Supplied text:
________________________________________

The landlord’s response to the resident’s concerns about fire safety

  1. In her stage two complaint, the resident expressed her concerns about fire safety caused by the delays in fitting the new fire alarm in the neighbour’s property given the amount of belongings in the property. The landlord wrote to residents of the block on 1 July 2021 to confirm that the specification for the new fire alarm system had been finalised and work to upgrade the alarm system would begin during week commencing 12 July 2021. The landlord’s stage one reply stated that the alarm was installed in the neighbour’s flat on 21 September 2021. It is unknown when the installation had been scheduled to take place in the neighbour’s property, however, the landlord accepted in its stage one reply that there had been a delay in gaining access to carry out the work. The evidence shows that the landlord took the following measures to reduce the fire risks in relation to the neighbour’s property and more generally:
    1. The landlord had obtained an injunction on 11 August 2021 prohibiting the neighbour from storing flammable liquids in the property and from behaving in any manner which caused a health, safety or fire risk to other residents.

________________________________________

Short task a: Convert the records into a JSON list of strings, one string per line and with blank lines left out. Start at the line containing "Task: Select the Unit Testing label" and end at the last line of the records. Leave the pictures out.

________________________________________

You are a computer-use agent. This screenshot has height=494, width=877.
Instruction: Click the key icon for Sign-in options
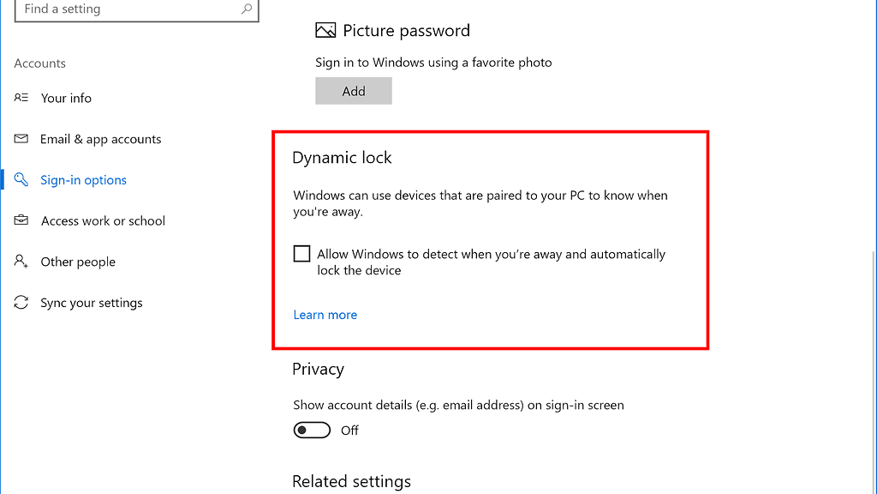click(x=21, y=180)
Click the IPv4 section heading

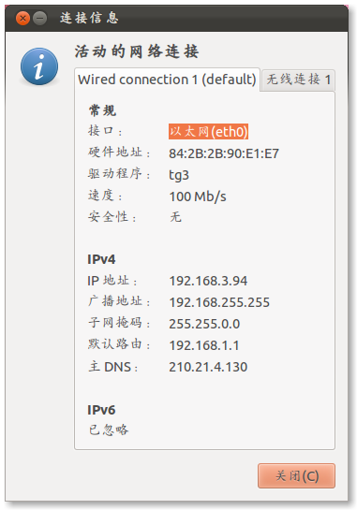(x=101, y=259)
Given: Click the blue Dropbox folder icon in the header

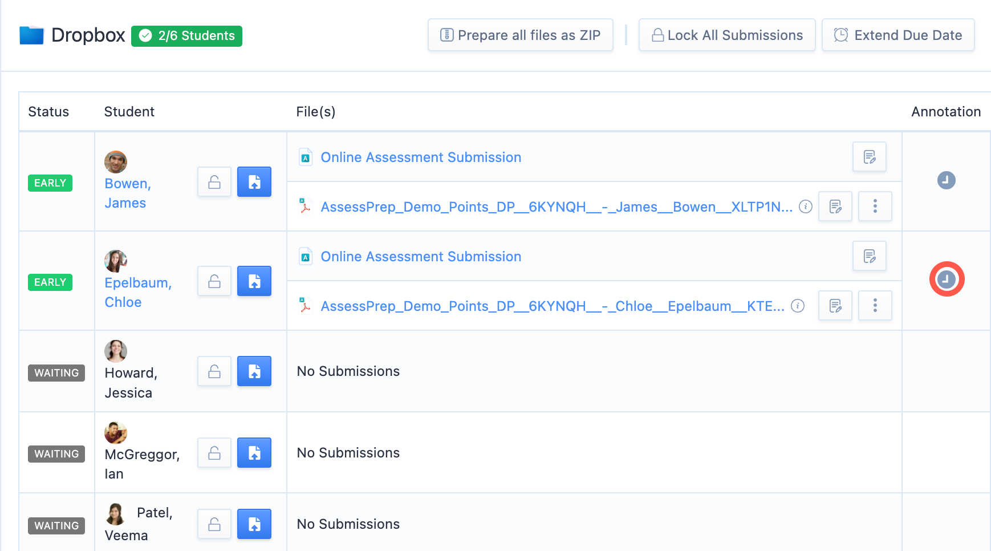Looking at the screenshot, I should tap(33, 35).
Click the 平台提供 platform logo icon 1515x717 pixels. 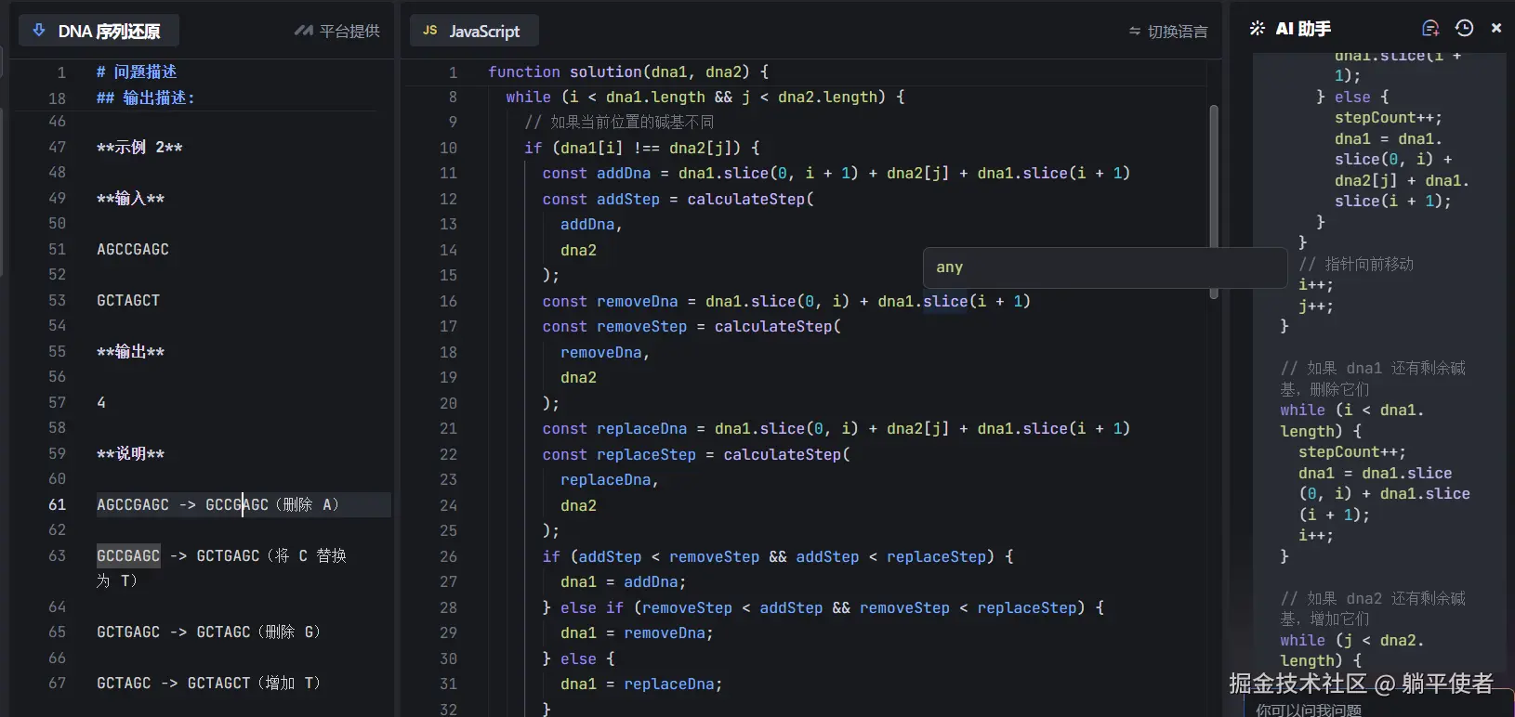click(x=303, y=31)
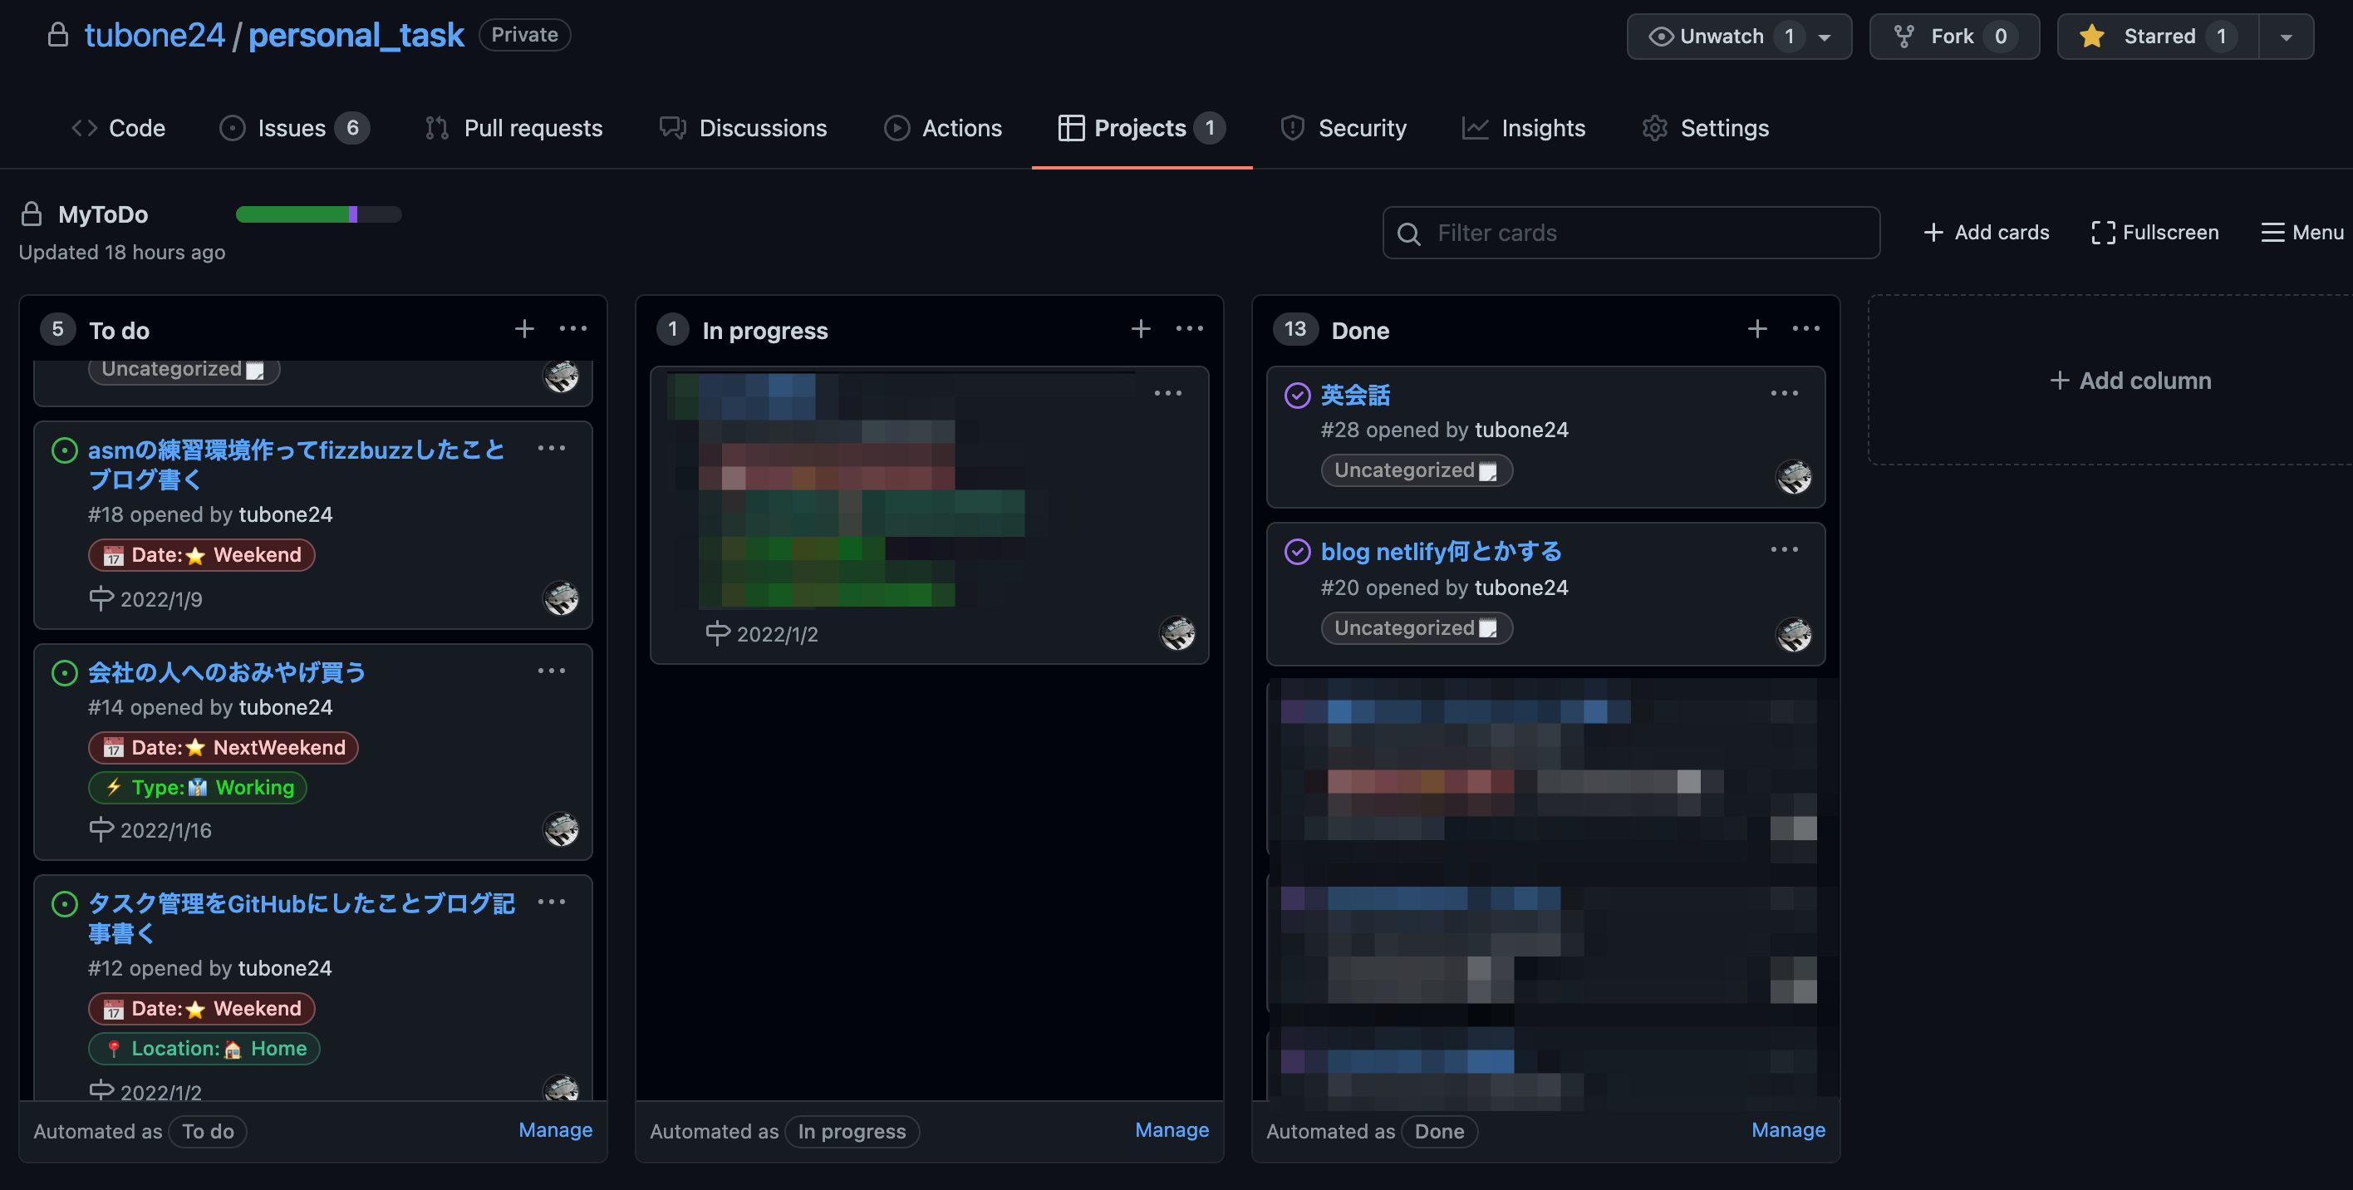
Task: Click the Fullscreen icon
Action: (x=2104, y=233)
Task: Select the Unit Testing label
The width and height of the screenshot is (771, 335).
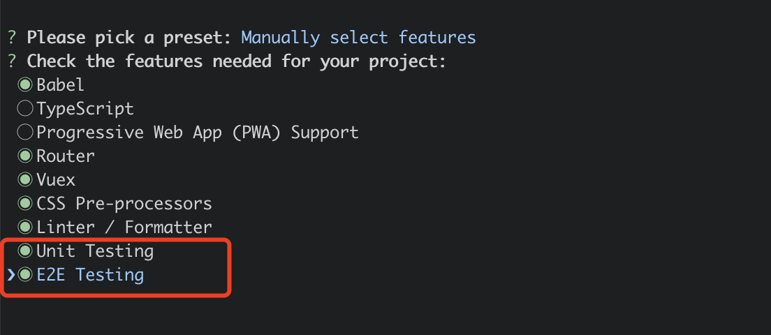Action: (x=95, y=251)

________________________________________

Short task b: In the fire safety text, on what date did the landlord obtain an injunction against the neighbor?

Full output a:
[
  "Task: Select the Unit Testing label",
  "The width and height of the screenshot is (771, 335).",
  "Action: (x=95, y=251)"
]

Full output b: 11 August 2021